### [Exercise aim]
Copy the entries below, replacing "left axis" with "vertical axis" wherever it occurs and changing nothing else. Omit the pictures from your copy.
^^^^^^^^^^^^^^^^
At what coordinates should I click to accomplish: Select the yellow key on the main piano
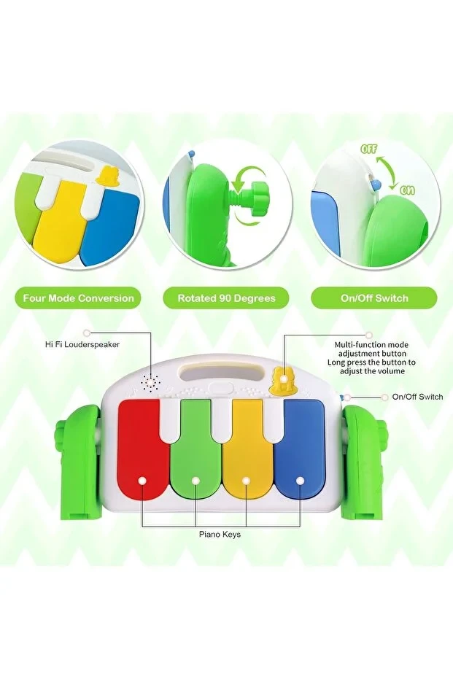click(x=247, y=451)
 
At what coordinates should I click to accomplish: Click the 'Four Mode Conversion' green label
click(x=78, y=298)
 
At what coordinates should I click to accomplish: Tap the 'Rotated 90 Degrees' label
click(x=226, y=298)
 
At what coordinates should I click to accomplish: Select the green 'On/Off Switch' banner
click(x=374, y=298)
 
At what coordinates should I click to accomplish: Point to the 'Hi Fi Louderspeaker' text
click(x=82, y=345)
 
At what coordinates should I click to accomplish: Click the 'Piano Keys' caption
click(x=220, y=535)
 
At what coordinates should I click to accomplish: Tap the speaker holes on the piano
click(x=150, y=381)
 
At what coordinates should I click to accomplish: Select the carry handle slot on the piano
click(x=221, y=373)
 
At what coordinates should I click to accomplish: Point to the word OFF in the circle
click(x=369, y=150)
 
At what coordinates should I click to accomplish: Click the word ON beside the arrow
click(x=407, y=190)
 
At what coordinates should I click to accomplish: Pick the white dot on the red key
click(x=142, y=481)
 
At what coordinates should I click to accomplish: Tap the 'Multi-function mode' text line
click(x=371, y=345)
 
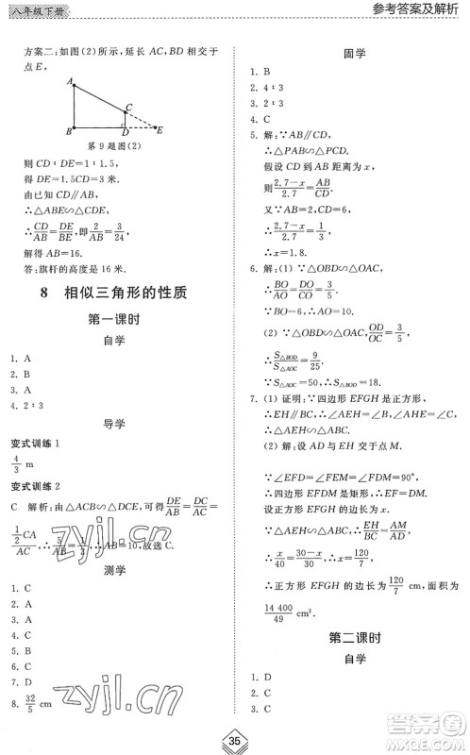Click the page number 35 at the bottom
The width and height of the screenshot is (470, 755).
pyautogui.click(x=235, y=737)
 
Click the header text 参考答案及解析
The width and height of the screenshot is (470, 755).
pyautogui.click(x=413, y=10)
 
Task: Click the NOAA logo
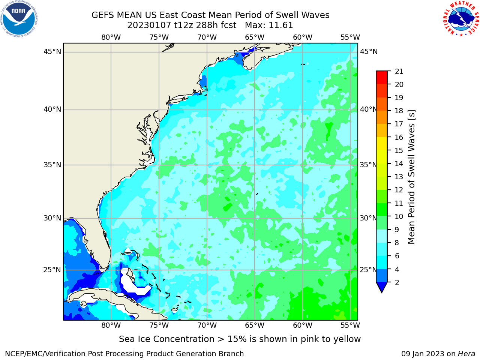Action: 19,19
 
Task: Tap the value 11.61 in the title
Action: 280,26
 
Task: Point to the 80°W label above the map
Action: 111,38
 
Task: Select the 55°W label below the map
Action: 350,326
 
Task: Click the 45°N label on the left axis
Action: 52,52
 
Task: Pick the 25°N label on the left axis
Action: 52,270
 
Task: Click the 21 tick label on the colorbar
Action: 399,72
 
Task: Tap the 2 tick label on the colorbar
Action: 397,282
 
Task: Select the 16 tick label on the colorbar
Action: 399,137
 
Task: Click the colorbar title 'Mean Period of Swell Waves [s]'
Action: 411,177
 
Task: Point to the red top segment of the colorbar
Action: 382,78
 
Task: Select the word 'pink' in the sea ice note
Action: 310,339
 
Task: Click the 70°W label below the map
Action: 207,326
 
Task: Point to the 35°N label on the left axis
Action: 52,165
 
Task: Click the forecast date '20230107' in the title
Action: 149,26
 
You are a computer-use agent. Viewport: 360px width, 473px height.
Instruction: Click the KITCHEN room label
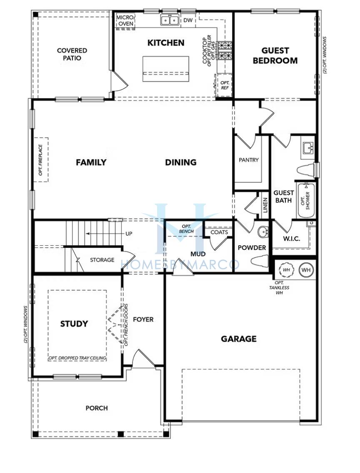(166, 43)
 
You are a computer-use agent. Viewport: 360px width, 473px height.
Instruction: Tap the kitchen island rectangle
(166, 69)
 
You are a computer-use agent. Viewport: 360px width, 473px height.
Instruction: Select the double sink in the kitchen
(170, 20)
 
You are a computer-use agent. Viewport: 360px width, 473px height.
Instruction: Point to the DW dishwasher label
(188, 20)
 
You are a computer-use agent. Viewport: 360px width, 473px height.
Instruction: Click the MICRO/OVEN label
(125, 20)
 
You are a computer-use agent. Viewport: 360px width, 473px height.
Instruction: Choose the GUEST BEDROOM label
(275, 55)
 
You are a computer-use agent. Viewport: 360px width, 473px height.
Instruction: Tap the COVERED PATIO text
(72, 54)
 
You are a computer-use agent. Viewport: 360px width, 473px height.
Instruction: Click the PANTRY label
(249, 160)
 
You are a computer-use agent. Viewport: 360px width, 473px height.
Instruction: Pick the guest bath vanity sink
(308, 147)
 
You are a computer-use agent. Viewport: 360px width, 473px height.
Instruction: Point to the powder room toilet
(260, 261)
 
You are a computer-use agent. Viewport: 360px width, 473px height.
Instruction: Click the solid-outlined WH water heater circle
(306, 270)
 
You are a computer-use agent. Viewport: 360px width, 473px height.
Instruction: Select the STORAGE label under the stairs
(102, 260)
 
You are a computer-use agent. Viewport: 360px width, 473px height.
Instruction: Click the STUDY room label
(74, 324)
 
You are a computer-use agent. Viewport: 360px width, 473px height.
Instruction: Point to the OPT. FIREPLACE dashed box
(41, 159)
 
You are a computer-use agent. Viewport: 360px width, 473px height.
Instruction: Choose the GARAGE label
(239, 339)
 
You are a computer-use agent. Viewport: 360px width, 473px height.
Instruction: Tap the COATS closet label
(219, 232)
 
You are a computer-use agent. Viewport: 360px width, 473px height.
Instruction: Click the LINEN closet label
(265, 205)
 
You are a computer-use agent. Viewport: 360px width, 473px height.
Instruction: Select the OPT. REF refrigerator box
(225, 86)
^^^^^^^^^^^^^^^^
### [Answer to this exercise]
At what coordinates should I click to accomplish: Select the yellow key on the main piano
click(x=247, y=451)
 
At what coordinates should I click to accomplish: Click the 'Four Mode Conversion' green label
click(x=78, y=298)
 
At what coordinates should I click to accomplish: Tap the 'Rotated 90 Degrees' label
click(x=226, y=298)
 
At what coordinates should I click to accomplish: Select the green 'On/Off Switch' banner
click(x=374, y=298)
 
At what coordinates should I click to accomplish: Point to the 'Hi Fi Louderspeaker' text
click(x=82, y=345)
 
At what coordinates should I click to accomplish: Click the 'Piano Keys' caption
click(x=220, y=535)
 
At what coordinates should I click to accomplish: Tap the speaker holes on the piano
click(x=150, y=381)
 
At what coordinates should I click to accomplish: Select the carry handle slot on the piano
click(x=221, y=373)
 
At what coordinates should I click to accomplish: Point to the word OFF in the circle
click(x=369, y=150)
 
At what coordinates should I click to accomplish: Click the word ON beside the arrow
click(x=407, y=190)
 
At what coordinates should I click to accomplish: Pick the white dot on the red key
click(x=142, y=481)
 
At what coordinates should I click to accomplish: Tap the 'Multi-function mode' text line
click(x=371, y=345)
 
Click the page number 35 at the bottom
The width and height of the screenshot is (470, 755).
pyautogui.click(x=235, y=737)
 
Click the header text 参考答案及解析
The width and height of the screenshot is (470, 755).
pyautogui.click(x=413, y=10)
 
Task: Click the NOAA logo
Action: 19,19
 
Task: Tap the value 11.61 in the title
Action: 280,26
 
Task: Point to the 80°W label above the map
Action: 111,38
 
Task: Select the 55°W label below the map
Action: 350,326
 
Task: Click the 45°N label on the vertical axis
Action: 52,52
 
Task: Pick the 25°N label on the vertical axis
Action: 52,270
 
Task: Click the 21 tick label on the colorbar
Action: 399,72
 
Task: Tap the 2 tick label on the colorbar
Action: 397,282
 
Task: Select the 16 tick label on the colorbar
Action: 399,137
 
Task: Click the colorbar title 'Mean Period of Swell Waves [s]'
Action: 411,177
 
Task: Point to the red top segment of the colorbar
Action: 382,78
 
Task: Select the word 'pink' in the sea ice note
Action: 310,339
 
Task: Click the 70°W label below the map
Action: 207,326
 
Task: Point to the 35°N label on the vertical axis
Action: 52,165
 
Task: Click the forecast date '20230107' in the title
Action: 149,26
 
You are a computer-use agent. Viewport: 360px width, 473px height.
Instruction: Click the KITCHEN room label
(166, 43)
 
You are a computer-use agent. Viewport: 360px width, 473px height.
Instruction: Tap the kitchen island rectangle
(166, 69)
 
You are a computer-use agent. Viewport: 360px width, 473px height.
Instruction: Select the double sink in the kitchen
(170, 20)
 
You are a computer-use agent. Viewport: 360px width, 473px height.
Instruction: Point to the DW dishwasher label
(188, 20)
 
You are a computer-use agent. Viewport: 360px width, 473px height.
Instruction: Click the MICRO/OVEN label
(125, 20)
 
You are a computer-use agent. Viewport: 360px width, 473px height.
Instruction: Choose the GUEST BEDROOM label
(275, 55)
 
You are a computer-use agent. Viewport: 360px width, 473px height.
Instruction: Tap the COVERED PATIO text
(72, 54)
 
You are a computer-use agent. Viewport: 360px width, 473px height.
Instruction: Click the PANTRY label
(249, 160)
 
You are a computer-use agent. Viewport: 360px width, 473px height.
Instruction: Pick the guest bath vanity sink
(308, 147)
 
You are a computer-use agent. Viewport: 360px width, 473px height.
Instruction: Point to the powder room toilet
(260, 261)
 
You are a computer-use agent. Viewport: 360px width, 473px height.
Instruction: Click the solid-outlined WH water heater circle
(306, 270)
 
You are a computer-use agent. Viewport: 360px width, 473px height.
Instruction: Select the STORAGE label under the stairs
(102, 260)
 
You are a computer-use agent. Viewport: 360px width, 473px height.
Instruction: Click the STUDY room label
(74, 324)
 
You are a computer-use agent. Viewport: 360px width, 473px height.
Instruction: Point to the OPT. FIREPLACE dashed box
(41, 159)
 
You are a computer-use agent. Viewport: 360px width, 473px height.
Instruction: Choose the GARAGE label
(239, 339)
 
You are a computer-use agent. Viewport: 360px width, 473px height.
Instruction: Tap the COATS closet label
(219, 232)
 
You are a computer-use agent. Viewport: 360px width, 473px height.
Instruction: Click the LINEN closet label
(265, 205)
 
You are a computer-use agent. Viewport: 360px width, 473px height.
Instruction: Select the OPT. REF refrigerator box
(225, 86)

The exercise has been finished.